PROBLEM: Write out exactly the lines from the one with "Given: Select 'Use a formula' rule type" through the last line of the data below, but not the pictures.

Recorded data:
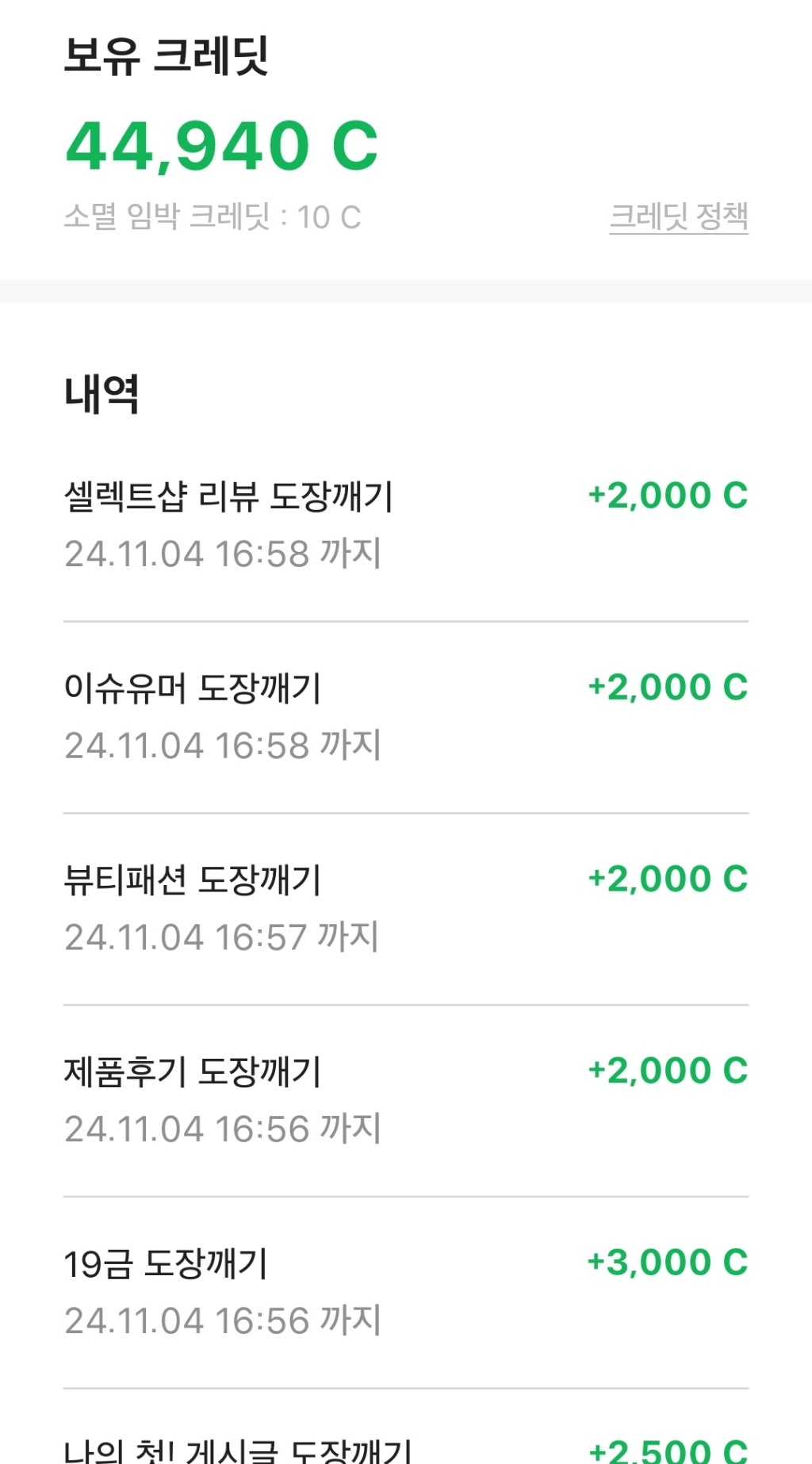The width and height of the screenshot is (812, 1464).
Task: Select the 이슈유머 도장깨기 entry title
Action: pyautogui.click(x=193, y=688)
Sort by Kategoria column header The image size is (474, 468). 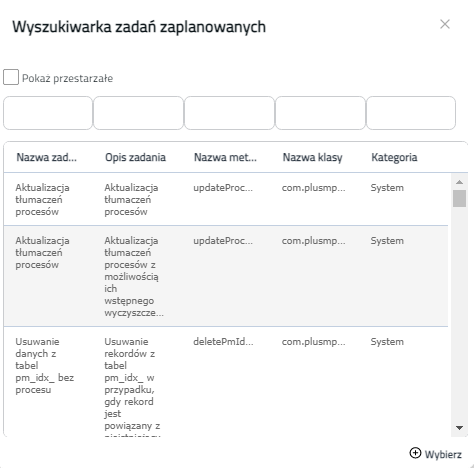[x=394, y=157]
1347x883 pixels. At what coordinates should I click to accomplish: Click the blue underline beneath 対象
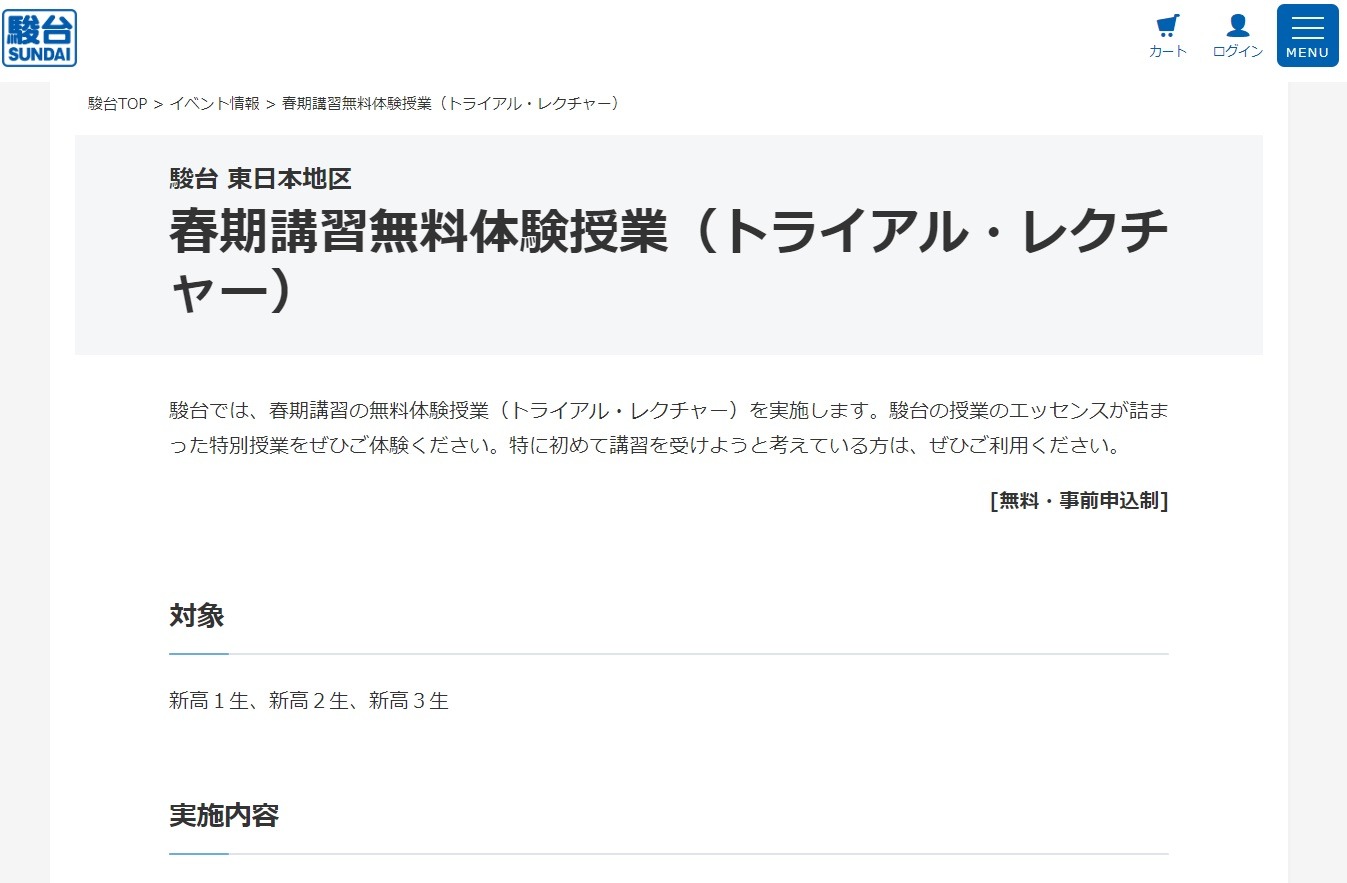click(x=199, y=654)
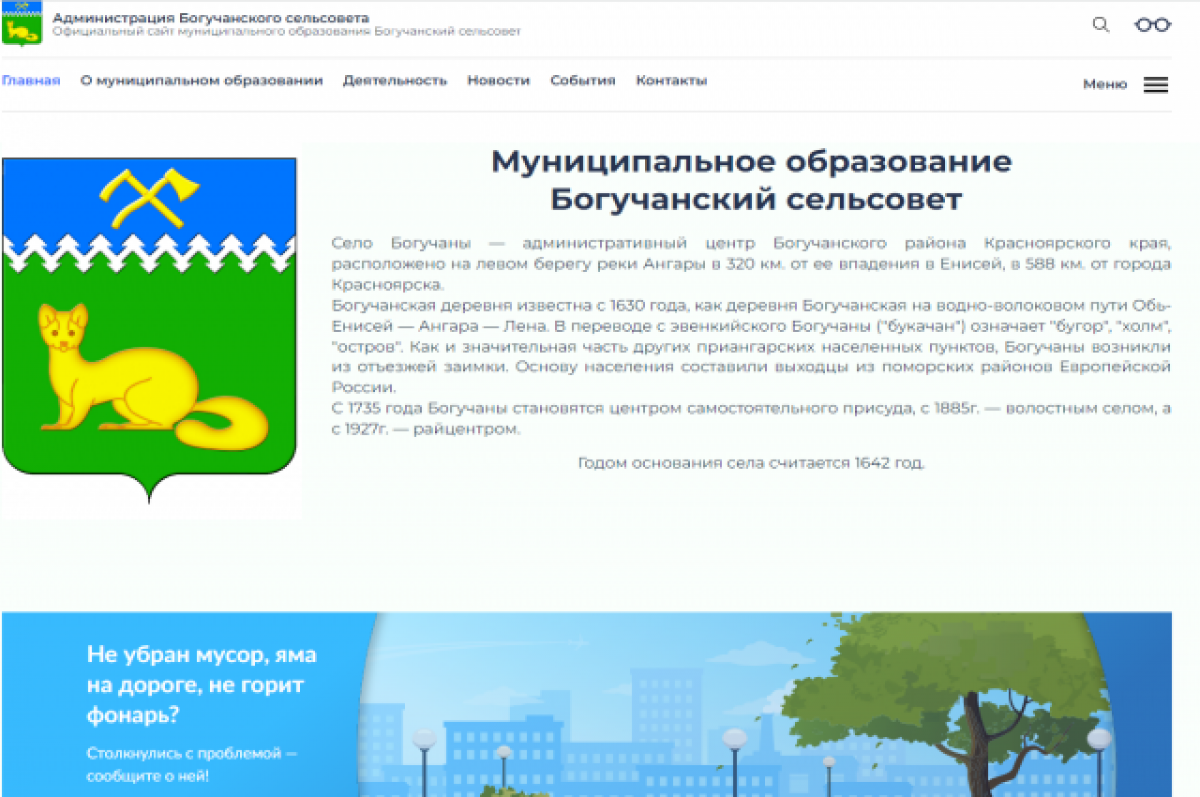This screenshot has width=1200, height=797.
Task: Select Контакты from the navigation bar
Action: 669,80
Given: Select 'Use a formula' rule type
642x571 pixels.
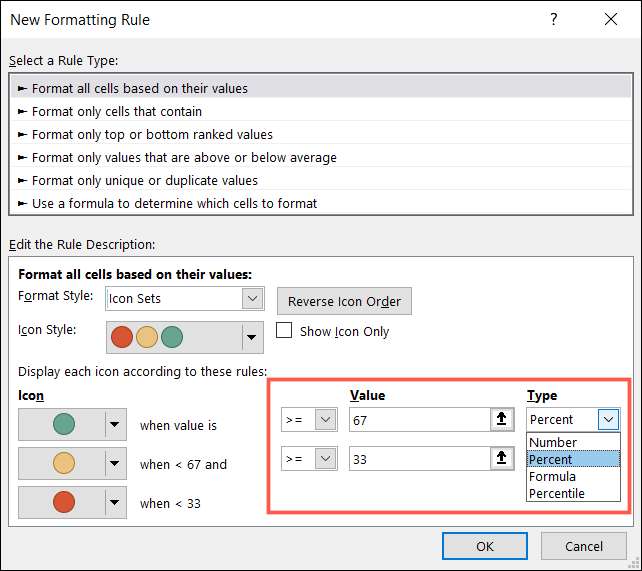Looking at the screenshot, I should (x=174, y=203).
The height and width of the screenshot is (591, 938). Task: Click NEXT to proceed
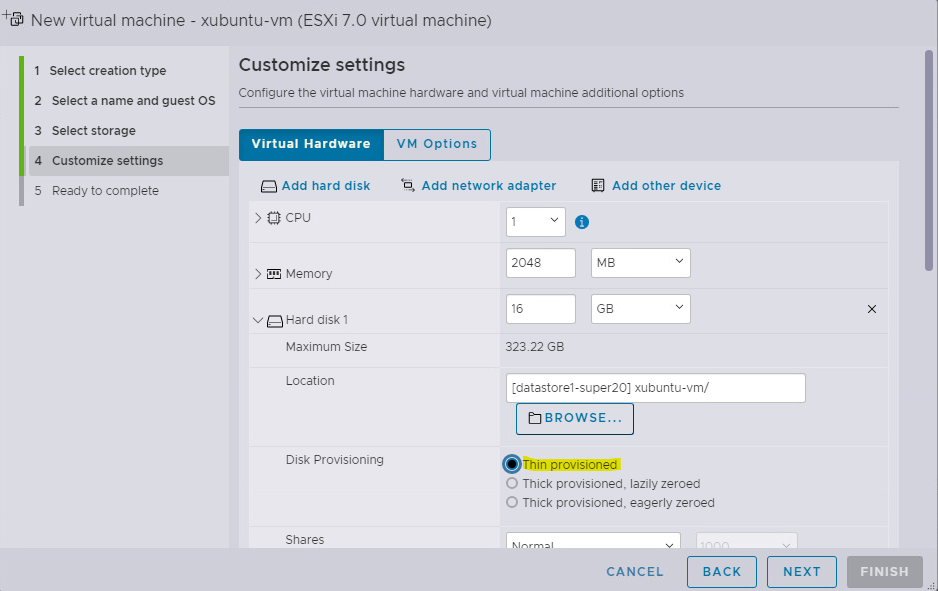801,572
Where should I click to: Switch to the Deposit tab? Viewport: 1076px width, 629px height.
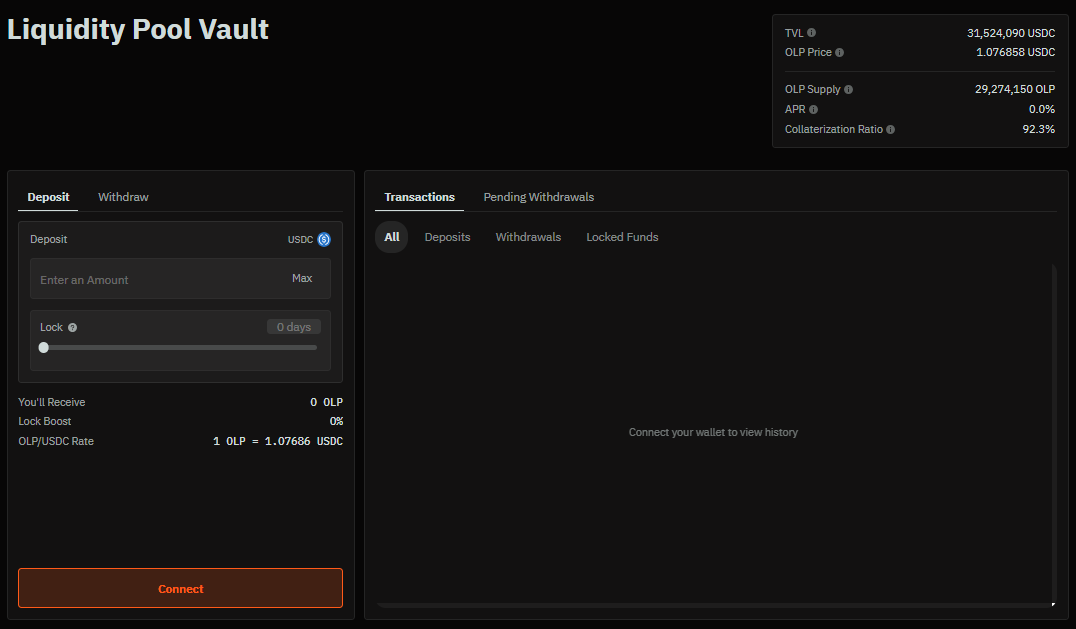48,197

SOLUTION TO THIS TASK:
Given: Select 'Use a formula' rule type
642x571 pixels.
Looking at the screenshot, I should (x=174, y=203).
The height and width of the screenshot is (591, 938). Task: Click NEXT to proceed
801,572
Where should I click to: Switch to the Deposit tab? Viewport: 1076px width, 629px height.
48,197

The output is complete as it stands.